### Records supplied
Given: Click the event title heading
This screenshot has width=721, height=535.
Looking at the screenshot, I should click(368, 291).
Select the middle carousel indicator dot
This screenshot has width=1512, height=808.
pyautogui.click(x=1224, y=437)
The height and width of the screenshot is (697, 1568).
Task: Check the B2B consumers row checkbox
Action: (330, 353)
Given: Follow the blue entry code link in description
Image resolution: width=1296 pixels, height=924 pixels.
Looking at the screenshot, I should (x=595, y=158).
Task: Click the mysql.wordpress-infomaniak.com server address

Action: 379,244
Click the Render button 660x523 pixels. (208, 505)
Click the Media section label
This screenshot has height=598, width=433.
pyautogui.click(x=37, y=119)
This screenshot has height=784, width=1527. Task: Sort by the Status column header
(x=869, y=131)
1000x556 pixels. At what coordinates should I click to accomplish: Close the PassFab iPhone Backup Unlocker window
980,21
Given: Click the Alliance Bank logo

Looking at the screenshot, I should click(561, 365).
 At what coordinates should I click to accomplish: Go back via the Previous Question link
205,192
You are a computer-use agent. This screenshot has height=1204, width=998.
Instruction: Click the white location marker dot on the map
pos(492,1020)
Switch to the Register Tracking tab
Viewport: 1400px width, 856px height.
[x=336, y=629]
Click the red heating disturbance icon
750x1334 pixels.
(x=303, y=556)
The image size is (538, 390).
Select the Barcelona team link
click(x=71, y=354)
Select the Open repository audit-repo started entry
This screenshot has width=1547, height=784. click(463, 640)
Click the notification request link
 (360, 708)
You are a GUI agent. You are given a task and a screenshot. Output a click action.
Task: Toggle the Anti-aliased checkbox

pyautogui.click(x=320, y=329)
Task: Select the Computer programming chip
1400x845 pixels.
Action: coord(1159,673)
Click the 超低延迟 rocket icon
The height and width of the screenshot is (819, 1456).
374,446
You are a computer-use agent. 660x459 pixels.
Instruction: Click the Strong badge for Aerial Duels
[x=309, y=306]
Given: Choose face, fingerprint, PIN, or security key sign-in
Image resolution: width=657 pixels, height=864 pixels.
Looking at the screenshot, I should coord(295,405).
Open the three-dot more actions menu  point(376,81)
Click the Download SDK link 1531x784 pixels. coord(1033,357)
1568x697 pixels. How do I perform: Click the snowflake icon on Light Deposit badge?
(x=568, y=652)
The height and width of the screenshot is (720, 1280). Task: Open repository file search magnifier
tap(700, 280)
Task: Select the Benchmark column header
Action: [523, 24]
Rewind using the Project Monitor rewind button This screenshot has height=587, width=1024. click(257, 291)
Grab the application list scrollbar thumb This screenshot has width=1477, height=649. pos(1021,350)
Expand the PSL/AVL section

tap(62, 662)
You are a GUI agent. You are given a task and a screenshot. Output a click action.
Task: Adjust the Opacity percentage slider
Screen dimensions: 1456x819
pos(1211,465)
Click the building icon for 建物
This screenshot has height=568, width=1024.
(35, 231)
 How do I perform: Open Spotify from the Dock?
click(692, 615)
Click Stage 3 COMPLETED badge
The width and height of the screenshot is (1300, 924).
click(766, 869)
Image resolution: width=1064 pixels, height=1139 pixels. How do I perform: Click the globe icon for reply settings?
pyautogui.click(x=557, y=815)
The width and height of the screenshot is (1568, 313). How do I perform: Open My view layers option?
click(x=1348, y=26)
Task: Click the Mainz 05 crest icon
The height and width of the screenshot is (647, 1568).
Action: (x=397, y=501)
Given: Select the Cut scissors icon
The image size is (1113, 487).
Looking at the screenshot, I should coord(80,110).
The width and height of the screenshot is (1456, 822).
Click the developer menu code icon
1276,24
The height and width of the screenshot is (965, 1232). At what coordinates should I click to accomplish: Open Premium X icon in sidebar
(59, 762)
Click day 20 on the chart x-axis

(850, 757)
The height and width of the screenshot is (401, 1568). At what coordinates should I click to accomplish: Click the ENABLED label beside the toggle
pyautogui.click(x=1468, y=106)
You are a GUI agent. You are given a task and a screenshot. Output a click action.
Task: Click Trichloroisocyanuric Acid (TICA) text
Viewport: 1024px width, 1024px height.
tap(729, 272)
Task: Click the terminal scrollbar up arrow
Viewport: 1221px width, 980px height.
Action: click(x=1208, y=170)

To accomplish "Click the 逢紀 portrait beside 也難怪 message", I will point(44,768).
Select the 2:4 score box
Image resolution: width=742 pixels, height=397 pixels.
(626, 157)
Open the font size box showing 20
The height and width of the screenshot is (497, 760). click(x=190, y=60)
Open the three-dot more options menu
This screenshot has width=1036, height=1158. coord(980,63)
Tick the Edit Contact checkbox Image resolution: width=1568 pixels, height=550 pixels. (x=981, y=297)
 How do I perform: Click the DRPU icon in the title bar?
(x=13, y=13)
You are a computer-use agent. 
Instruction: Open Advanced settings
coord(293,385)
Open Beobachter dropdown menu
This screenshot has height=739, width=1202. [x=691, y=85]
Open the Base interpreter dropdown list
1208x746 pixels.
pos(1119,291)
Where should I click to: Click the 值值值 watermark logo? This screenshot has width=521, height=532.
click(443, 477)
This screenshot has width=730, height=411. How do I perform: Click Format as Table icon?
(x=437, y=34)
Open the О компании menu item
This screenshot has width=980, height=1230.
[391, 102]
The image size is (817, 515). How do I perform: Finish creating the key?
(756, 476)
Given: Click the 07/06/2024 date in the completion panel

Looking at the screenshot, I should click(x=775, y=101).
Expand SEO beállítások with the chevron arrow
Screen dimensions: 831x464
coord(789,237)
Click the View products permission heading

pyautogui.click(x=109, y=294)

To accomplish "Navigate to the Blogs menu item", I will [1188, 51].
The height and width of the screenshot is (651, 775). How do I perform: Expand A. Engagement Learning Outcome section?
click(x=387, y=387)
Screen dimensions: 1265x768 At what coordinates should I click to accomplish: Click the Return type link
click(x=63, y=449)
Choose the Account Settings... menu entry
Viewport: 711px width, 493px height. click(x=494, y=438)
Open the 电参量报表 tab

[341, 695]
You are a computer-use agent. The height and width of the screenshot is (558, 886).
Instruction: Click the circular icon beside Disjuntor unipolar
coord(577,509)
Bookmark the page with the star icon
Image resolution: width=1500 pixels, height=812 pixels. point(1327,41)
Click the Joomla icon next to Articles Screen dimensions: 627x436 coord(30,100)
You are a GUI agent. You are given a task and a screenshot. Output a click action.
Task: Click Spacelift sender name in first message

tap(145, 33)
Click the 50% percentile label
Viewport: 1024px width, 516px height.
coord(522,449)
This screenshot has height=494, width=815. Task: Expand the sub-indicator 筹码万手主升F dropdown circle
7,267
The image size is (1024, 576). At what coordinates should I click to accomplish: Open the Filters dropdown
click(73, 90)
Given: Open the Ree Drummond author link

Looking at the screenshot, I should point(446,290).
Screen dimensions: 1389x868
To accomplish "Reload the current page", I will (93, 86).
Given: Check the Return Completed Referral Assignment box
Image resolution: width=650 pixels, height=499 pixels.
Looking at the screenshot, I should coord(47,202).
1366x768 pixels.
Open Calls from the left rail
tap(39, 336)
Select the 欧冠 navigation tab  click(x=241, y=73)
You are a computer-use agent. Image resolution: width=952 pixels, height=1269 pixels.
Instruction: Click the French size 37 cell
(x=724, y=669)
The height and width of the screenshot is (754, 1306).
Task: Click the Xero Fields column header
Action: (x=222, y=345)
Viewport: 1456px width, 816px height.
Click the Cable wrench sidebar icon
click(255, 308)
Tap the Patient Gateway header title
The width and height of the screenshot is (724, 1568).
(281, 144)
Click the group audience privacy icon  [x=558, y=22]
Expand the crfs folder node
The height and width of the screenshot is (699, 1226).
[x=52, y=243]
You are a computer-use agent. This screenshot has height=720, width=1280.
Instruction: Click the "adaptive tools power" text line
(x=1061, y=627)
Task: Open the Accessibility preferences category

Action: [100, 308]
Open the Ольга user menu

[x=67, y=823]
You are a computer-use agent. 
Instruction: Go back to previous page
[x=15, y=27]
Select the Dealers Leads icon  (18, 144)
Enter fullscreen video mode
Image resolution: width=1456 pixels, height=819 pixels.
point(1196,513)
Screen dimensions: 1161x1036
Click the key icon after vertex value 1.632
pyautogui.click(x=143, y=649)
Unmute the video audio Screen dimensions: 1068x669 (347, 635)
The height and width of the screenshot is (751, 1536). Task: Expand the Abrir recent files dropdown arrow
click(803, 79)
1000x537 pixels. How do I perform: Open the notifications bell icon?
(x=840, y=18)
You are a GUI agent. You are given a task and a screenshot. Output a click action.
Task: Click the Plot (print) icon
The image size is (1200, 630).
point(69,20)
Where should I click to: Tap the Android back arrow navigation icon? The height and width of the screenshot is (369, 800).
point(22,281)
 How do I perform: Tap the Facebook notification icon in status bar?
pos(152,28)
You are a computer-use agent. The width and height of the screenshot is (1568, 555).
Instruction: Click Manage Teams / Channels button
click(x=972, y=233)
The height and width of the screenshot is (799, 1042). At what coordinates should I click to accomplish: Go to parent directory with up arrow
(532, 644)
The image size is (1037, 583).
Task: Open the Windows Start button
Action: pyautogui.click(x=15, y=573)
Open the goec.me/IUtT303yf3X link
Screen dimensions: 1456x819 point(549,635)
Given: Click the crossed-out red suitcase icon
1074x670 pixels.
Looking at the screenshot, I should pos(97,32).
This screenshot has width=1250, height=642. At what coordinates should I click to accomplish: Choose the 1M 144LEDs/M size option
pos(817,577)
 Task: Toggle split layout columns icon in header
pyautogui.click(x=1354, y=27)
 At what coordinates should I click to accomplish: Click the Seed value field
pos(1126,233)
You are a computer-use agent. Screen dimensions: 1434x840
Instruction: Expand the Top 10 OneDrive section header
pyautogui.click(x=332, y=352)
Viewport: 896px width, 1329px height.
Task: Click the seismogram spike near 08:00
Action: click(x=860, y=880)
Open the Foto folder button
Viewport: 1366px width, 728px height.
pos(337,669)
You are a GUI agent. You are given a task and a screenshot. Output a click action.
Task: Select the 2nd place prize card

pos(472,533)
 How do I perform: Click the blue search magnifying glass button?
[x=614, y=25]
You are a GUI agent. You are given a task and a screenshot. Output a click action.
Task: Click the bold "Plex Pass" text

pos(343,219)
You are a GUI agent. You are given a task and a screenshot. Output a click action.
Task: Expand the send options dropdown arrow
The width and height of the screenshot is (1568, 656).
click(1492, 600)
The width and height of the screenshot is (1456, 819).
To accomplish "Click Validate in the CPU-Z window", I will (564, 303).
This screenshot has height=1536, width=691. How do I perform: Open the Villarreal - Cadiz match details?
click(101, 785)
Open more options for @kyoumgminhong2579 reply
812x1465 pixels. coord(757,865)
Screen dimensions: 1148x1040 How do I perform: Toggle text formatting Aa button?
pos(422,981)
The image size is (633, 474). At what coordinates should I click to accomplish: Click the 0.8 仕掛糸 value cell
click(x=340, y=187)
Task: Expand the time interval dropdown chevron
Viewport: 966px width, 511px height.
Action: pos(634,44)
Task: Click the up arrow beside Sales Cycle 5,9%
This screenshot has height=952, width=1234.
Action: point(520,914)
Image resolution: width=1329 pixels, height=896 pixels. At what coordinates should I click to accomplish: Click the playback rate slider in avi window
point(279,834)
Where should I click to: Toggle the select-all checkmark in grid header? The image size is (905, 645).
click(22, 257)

### Exercise details
Convert the part of the records above that runs from the first line through the line containing "Action: (330, 353)" into a JSON list of strings, one string per line and with blank lines omitted.

### Task answer
[
  "Given: Click the event title heading",
  "This screenshot has width=721, height=535.",
  "Looking at the screenshot, I should click(368, 291).",
  "Select the middle carousel indicator dot",
  "This screenshot has width=1512, height=808.",
  "pyautogui.click(x=1224, y=437)",
  "The height and width of the screenshot is (697, 1568).",
  "Task: Check the B2B consumers row checkbox",
  "Action: (330, 353)"
]